# Written request
In the trigonometry solution below, what value is found for tan(2α)?

If tan `(alpha + beta)` = 2 and tan `(alpha - beta)` = 1, then tan (2`alpha`) is equal to:

To solve the problem, we need to find the value of \( \tan(2\alpha) \) given that \( \tan(\alpha + \beta) = 2 \) and \( \tan(\alpha - \beta) = 1 \). ### Step-by-Step Solution: 1. **Use the formula for \( \tan(2\alpha) \)**: We know that: \[ \tan(2\alpha) = \tan((\alpha + \beta) + (\alpha - \beta)) \] This can be expressed using the tangent addition formula: \[ \tan(A + B) = \frac{\tan A + \tan B}{1 - \tan A \tan B} \] Here, let \( A = \alpha + \beta \) and \( B = \alpha - \beta \). 2. **Substitute the values of \( \tan A \) and \( \tan B \)**: From the problem, we have: \[ \tan(\alpha + \beta) = 2 \quad \text{and} \quad \tan(\alpha - \beta) = 1 \] Therefore, substituting these values into the formula gives: \[ \tan(2\alpha) = \frac{\tan(\alpha + \beta) + \tan(\alpha - \beta)}{1 - \tan(\alpha + \beta) \tan(\alpha - \beta)} = \frac{2 + 1}{1 - (2 \cdot 1)} \] 3. **Simplify the expression**: Now, simplify the numerator and denominator: \[ \tan(2\alpha) = \frac{3}{1 - 2} = \frac{3}{-1} = -3 \] 4. **Final result**: Thus, we find that: \[ \tan(2\alpha) = -3 \] ### Conclusion: The value of \( \tan(2\alpha) \) is \( -3 \). ---

# Source excerpt
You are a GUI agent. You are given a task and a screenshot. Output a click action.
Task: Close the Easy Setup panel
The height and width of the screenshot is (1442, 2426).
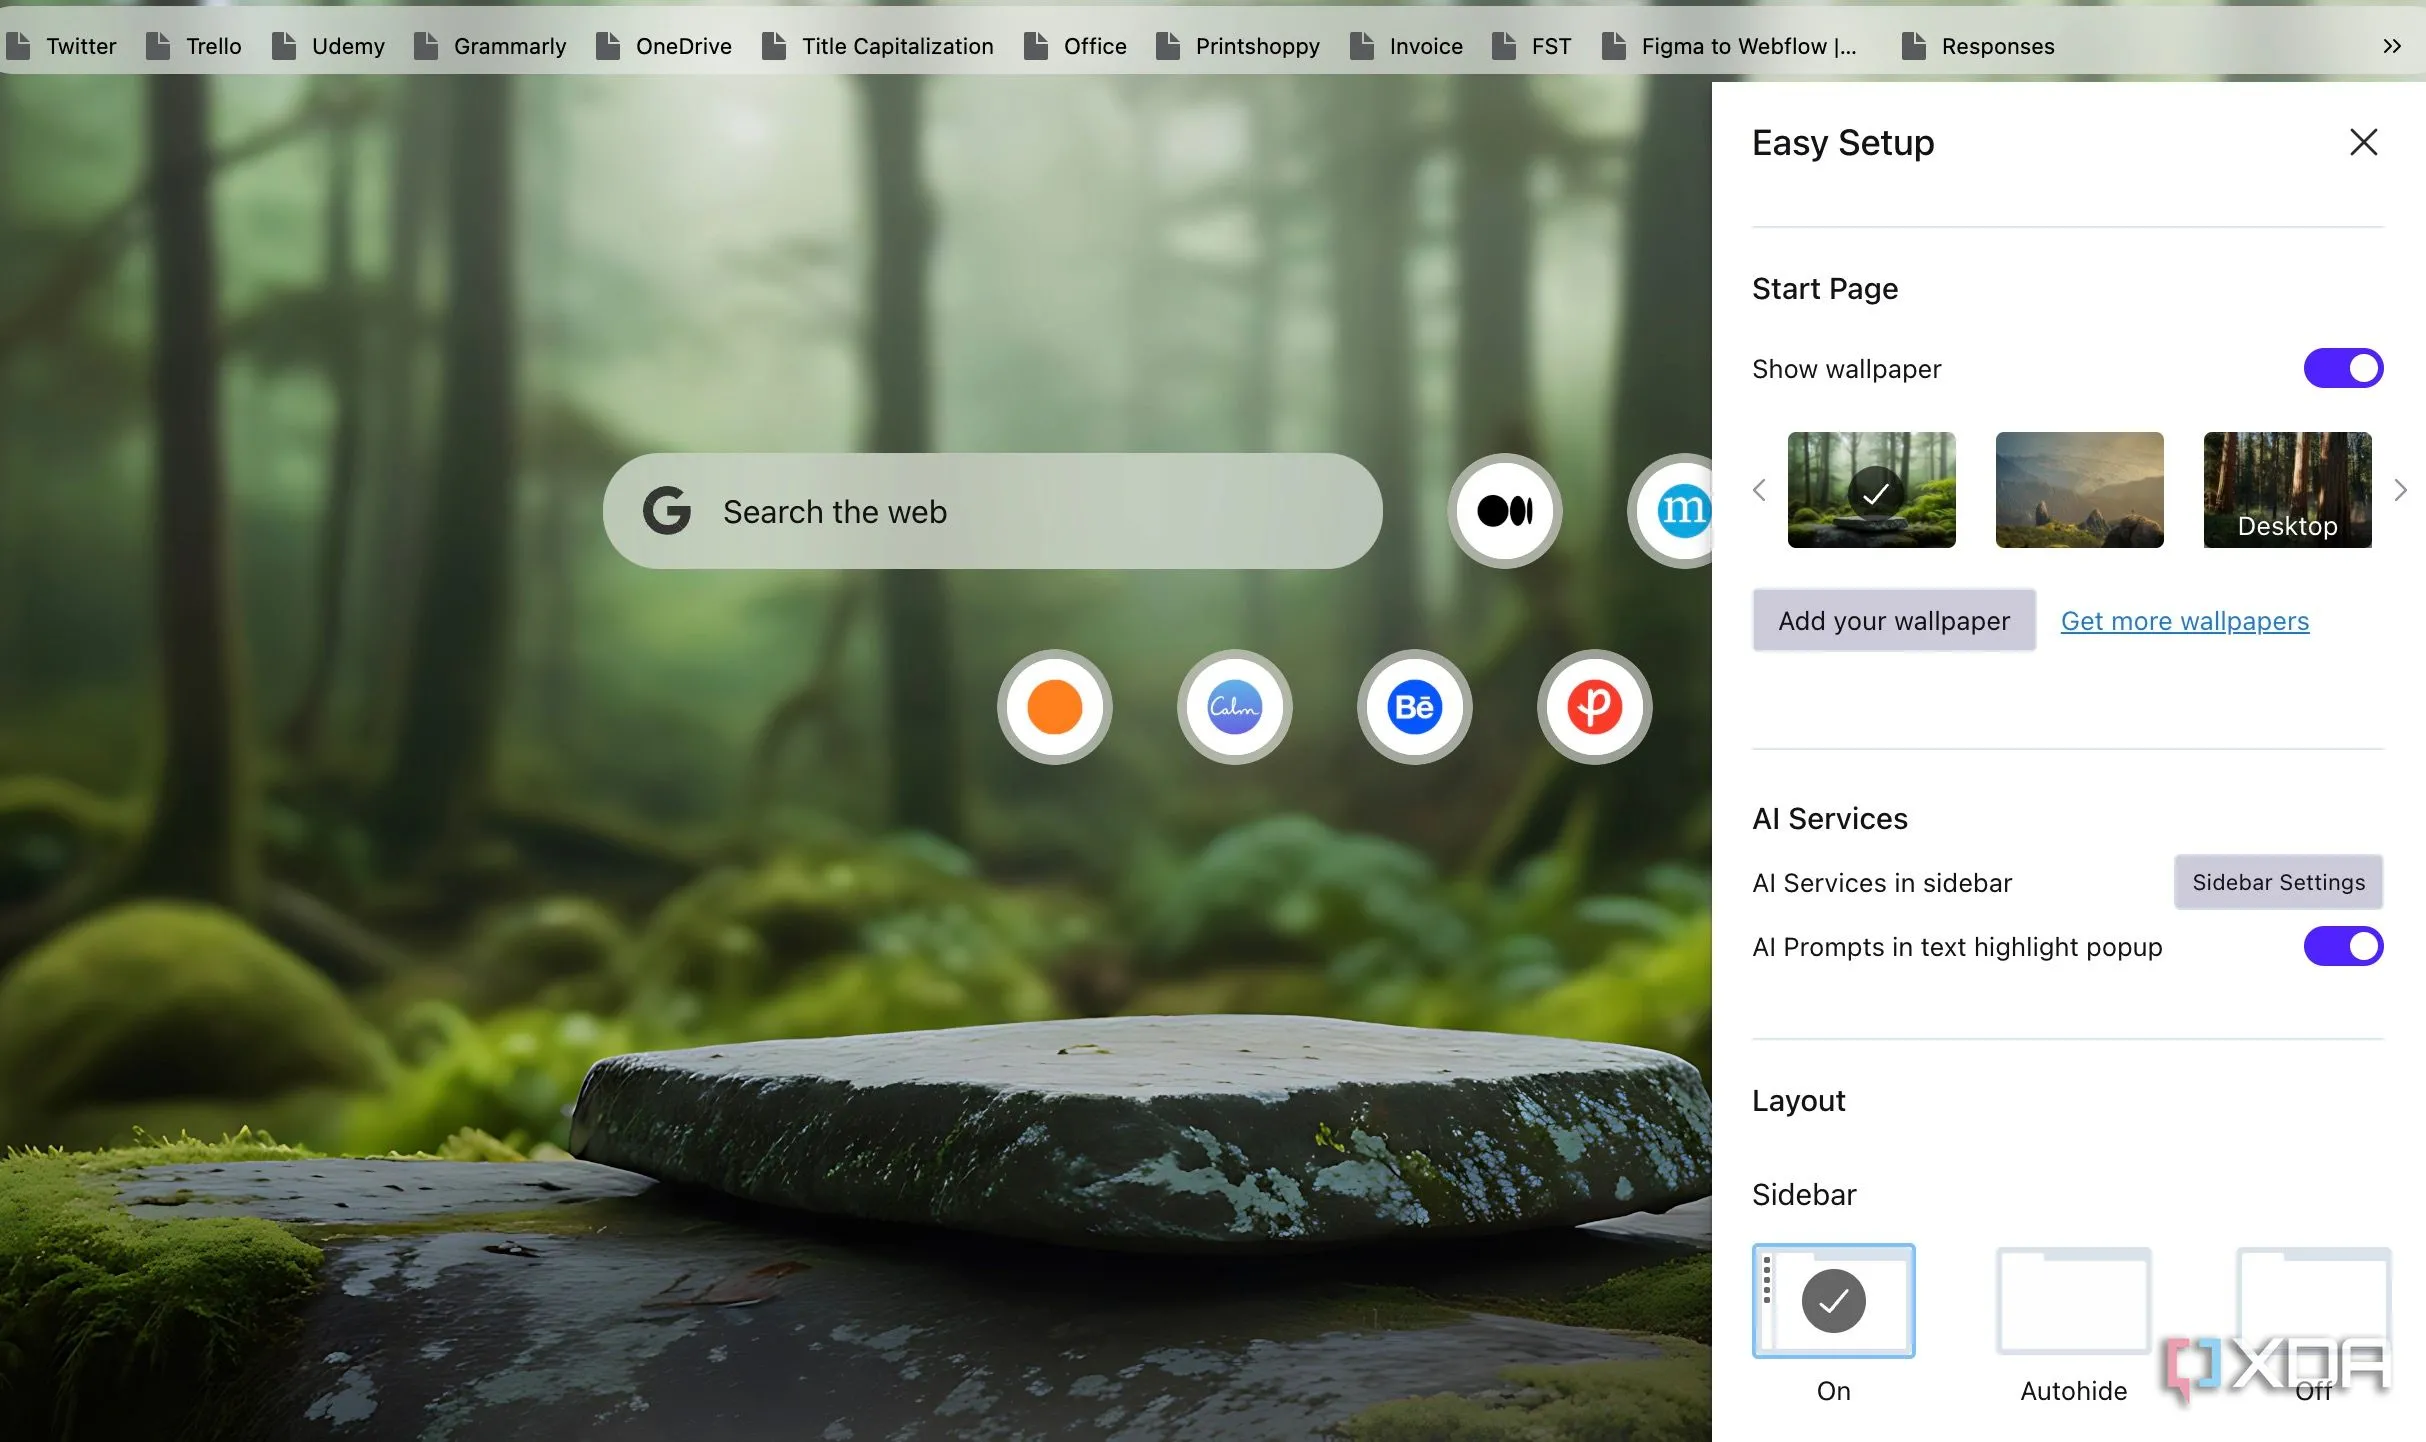(2363, 142)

# Written response
−3